■ What you have to do ■
Rewrite every line of the listing below, putting "pressed" wherever "clicked" appears and changing nothing else.

(Interface element listing)
----

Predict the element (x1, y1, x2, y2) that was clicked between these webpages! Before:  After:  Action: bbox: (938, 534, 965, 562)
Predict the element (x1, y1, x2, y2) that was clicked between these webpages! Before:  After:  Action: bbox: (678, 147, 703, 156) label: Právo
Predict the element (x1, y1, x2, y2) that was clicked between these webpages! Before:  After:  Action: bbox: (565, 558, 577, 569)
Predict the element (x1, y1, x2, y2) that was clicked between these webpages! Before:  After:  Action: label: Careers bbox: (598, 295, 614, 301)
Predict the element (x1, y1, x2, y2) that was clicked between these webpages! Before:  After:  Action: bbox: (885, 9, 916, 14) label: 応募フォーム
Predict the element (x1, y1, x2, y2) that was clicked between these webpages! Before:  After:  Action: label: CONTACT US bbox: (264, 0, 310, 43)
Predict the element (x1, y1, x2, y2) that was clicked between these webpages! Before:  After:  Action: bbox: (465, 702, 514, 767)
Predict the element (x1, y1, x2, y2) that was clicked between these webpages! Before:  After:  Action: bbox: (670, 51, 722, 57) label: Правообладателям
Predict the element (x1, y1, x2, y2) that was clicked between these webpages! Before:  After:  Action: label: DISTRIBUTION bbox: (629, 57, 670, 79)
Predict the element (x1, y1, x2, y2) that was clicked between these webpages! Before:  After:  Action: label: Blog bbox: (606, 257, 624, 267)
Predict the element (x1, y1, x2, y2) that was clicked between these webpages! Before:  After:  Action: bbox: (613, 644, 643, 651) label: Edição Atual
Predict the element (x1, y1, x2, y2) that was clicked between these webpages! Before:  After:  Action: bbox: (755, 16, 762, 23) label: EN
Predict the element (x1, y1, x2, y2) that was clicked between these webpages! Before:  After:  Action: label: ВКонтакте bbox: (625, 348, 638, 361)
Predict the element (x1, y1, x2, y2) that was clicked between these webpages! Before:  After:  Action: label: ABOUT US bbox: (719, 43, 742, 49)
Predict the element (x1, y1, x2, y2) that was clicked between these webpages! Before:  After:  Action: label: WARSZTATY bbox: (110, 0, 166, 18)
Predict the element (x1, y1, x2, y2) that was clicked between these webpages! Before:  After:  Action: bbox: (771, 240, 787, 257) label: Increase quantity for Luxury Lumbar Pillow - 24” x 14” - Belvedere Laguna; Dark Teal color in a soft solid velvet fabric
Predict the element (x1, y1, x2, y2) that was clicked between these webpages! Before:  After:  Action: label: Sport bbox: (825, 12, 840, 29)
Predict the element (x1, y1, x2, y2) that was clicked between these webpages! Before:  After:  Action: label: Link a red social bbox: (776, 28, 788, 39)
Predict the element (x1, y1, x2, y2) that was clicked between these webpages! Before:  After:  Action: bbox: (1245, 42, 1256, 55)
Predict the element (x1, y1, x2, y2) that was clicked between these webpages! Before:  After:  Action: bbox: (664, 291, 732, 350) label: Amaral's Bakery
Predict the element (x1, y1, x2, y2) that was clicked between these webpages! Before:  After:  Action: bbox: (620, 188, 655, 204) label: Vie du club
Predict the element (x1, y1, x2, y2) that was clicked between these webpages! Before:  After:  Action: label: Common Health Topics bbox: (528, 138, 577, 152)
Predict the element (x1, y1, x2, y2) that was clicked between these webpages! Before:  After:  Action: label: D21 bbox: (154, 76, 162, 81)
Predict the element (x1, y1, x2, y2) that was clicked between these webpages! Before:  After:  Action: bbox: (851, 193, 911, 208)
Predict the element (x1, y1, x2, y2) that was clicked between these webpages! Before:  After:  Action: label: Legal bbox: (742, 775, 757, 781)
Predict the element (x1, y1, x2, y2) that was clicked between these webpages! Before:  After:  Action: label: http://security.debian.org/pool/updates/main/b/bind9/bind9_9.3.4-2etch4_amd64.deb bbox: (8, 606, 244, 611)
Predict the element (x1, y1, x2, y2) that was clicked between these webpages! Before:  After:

----

■ Task solution ■
Predict the element (x1, y1, x2, y2) that was pressed between these webpages! Before:  After:  Action: bbox: (938, 534, 965, 562)
Predict the element (x1, y1, x2, y2) that was pressed between these webpages! Before:  After:  Action: bbox: (678, 147, 703, 156) label: Právo
Predict the element (x1, y1, x2, y2) that was pressed between these webpages! Before:  After:  Action: bbox: (565, 558, 577, 569)
Predict the element (x1, y1, x2, y2) that was pressed between these webpages! Before:  After:  Action: label: Careers bbox: (598, 295, 614, 301)
Predict the element (x1, y1, x2, y2) that was pressed between these webpages! Before:  After:  Action: bbox: (885, 9, 916, 14) label: 応募フォーム
Predict the element (x1, y1, x2, y2) that was pressed between these webpages! Before:  After:  Action: label: CONTACT US bbox: (264, 0, 310, 43)
Predict the element (x1, y1, x2, y2) that was pressed between these webpages! Before:  After:  Action: bbox: (465, 702, 514, 767)
Predict the element (x1, y1, x2, y2) that was pressed between these webpages! Before:  After:  Action: bbox: (670, 51, 722, 57) label: Правообладателям
Predict the element (x1, y1, x2, y2) that was pressed between these webpages! Before:  After:  Action: label: DISTRIBUTION bbox: (629, 57, 670, 79)
Predict the element (x1, y1, x2, y2) that was pressed between these webpages! Before:  After:  Action: label: Blog bbox: (606, 257, 624, 267)
Predict the element (x1, y1, x2, y2) that was pressed between these webpages! Before:  After:  Action: bbox: (613, 644, 643, 651) label: Edição Atual
Predict the element (x1, y1, x2, y2) that was pressed between these webpages! Before:  After:  Action: bbox: (755, 16, 762, 23) label: EN
Predict the element (x1, y1, x2, y2) that was pressed between these webpages! Before:  After:  Action: label: ВКонтакте bbox: (625, 348, 638, 361)
Predict the element (x1, y1, x2, y2) that was pressed between these webpages! Before:  After:  Action: label: ABOUT US bbox: (719, 43, 742, 49)
Predict the element (x1, y1, x2, y2) that was pressed between these webpages! Before:  After:  Action: label: WARSZTATY bbox: (110, 0, 166, 18)
Predict the element (x1, y1, x2, y2) that was pressed between these webpages! Before:  After:  Action: bbox: (771, 240, 787, 257) label: Increase quantity for Luxury Lumbar Pillow - 24” x 14” - Belvedere Laguna; Dark Teal color in a soft solid velvet fabric
Predict the element (x1, y1, x2, y2) that was pressed between these webpages! Before:  After:  Action: label: Sport bbox: (825, 12, 840, 29)
Predict the element (x1, y1, x2, y2) that was pressed between these webpages! Before:  After:  Action: label: Link a red social bbox: (776, 28, 788, 39)
Predict the element (x1, y1, x2, y2) that was pressed between these webpages! Before:  After:  Action: bbox: (1245, 42, 1256, 55)
Predict the element (x1, y1, x2, y2) that was pressed between these webpages! Before:  After:  Action: bbox: (664, 291, 732, 350) label: Amaral's Bakery
Predict the element (x1, y1, x2, y2) that was pressed between these webpages! Before:  After:  Action: bbox: (620, 188, 655, 204) label: Vie du club
Predict the element (x1, y1, x2, y2) that was pressed between these webpages! Before:  After:  Action: label: Common Health Topics bbox: (528, 138, 577, 152)
Predict the element (x1, y1, x2, y2) that was pressed between these webpages! Before:  After:  Action: label: D21 bbox: (154, 76, 162, 81)
Predict the element (x1, y1, x2, y2) that was pressed between these webpages! Before:  After:  Action: bbox: (851, 193, 911, 208)
Predict the element (x1, y1, x2, y2) that was pressed between these webpages! Before:  After:  Action: label: Legal bbox: (742, 775, 757, 781)
Predict the element (x1, y1, x2, y2) that was pressed between these webpages! Before:  After:  Action: label: http://security.debian.org/pool/updates/main/b/bind9/bind9_9.3.4-2etch4_amd64.deb bbox: (8, 606, 244, 611)
Predict the element (x1, y1, x2, y2) that was pressed between these webpages! Before:  After:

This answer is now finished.